А ведь Бенедикт должен был орать во всю глотку, подумал я. Или он не мог? Как я не мог, когда они отовсюду лезли… Вот же мука, когда хочешь выть от ужаса и от боли — и не можешь…
Это меня сильно зацепило, но как-то странно. Бенедикт был старше Доминика, опытнее; у него Око имелось старинной, чистой работы, драгоценное, а на молитвеннике — охранные знаки от выходцев с того света. Но его ужасно тихо убили те самые мертвецы, которые приходили за мной.
А я так хотел избавиться от Доминика, а Бенедикта оставить при себе…
Я не стал поднимать тревогу. Переступил через труп и пошел дальше. Принес в шатер воды. Доминик ждал; взял у меня флягу и отпил, наверное, сразу половину, жадно, выплеснув несколько капель себе на грудь. Глаза у него немного прояснились.
— Там Бенедикт мертвый, — сказал я.
— Да? — отозвался Доминик рассеянно. — Надо было этого ждать…
— Ты меня спас, — сказал я, сам прислушиваясь к своим словам. — Я тебе обязан. Правда. Что ты хочешь?

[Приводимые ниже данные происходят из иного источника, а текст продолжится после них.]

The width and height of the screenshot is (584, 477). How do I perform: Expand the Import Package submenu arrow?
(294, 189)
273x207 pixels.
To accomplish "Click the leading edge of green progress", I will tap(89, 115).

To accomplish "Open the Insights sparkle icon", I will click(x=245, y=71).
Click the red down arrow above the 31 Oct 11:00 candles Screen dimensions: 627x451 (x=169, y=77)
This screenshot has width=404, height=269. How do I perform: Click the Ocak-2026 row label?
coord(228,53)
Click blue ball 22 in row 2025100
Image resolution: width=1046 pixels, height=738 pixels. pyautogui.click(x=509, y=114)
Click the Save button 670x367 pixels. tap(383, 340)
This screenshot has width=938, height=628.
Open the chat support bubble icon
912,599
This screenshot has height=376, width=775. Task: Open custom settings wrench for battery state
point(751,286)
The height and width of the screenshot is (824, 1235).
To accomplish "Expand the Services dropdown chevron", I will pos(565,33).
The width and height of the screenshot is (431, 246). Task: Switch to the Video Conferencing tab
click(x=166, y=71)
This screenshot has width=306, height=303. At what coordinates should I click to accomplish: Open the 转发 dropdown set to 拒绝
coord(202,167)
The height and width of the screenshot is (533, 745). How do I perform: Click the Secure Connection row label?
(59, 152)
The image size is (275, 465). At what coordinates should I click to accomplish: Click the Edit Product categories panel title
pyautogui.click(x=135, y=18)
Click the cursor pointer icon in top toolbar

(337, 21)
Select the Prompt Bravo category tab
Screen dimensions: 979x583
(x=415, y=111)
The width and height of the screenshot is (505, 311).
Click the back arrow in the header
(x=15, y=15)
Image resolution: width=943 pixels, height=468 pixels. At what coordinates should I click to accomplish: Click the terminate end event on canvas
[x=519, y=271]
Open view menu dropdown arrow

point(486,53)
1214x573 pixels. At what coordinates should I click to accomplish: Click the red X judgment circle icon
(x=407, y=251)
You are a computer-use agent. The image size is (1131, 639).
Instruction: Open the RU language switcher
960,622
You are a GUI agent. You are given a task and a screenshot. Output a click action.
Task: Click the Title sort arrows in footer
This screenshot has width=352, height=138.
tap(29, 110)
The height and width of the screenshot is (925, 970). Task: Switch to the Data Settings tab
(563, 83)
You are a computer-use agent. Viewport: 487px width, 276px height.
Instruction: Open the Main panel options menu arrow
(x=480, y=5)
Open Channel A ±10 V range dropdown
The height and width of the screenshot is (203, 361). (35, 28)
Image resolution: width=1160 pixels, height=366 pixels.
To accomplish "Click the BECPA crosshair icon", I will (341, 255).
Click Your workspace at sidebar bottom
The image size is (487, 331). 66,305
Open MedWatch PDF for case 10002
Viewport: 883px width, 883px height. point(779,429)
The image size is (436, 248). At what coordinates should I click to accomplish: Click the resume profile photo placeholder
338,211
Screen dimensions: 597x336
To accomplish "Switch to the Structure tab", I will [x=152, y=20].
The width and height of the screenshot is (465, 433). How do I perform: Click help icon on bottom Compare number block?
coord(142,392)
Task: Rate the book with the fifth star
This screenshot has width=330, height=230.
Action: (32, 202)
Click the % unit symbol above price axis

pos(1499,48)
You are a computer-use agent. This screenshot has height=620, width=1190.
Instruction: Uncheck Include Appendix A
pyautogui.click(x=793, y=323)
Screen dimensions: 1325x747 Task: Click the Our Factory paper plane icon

Доминик опустил флягу, которую поднес, было, снова к губам:
— Да ничего я от тебя не хочу, Антоний! — сказал он раздраженно. — Я вообще не знаю, почему стал молиться за тебя! Может быть, только потому, что не могу позволить убить кого-нибудь, если есть силы этому помешать! Ясно?
Он совершенно зря злился — я вовсе не собирался платить ему за услуги, как лакею. Я сказал "обязан" чисто фигурально. Имел в виду долг чести… и даже дружбы, если вообще возможно человеку светскому дружить с монахом. Доминик упорно не хотел слушать и верить тоже не хотел, но мне все рано надо было донести, как я благоволю к нему. Мне показалось, что говорить бесполезно: он мог сказать в ответ еще что-нибудь в своем роде — наотмашь… и тогда я его обнял. Я в жизни так не нежничал со своими фаворитами. Любой барон, увидев, издох бы от зависти; подозреваю, что даже Альфонс со Стивеном бы стали подличать, кто во что горазд, чтобы добиться настолько абсолютной милости.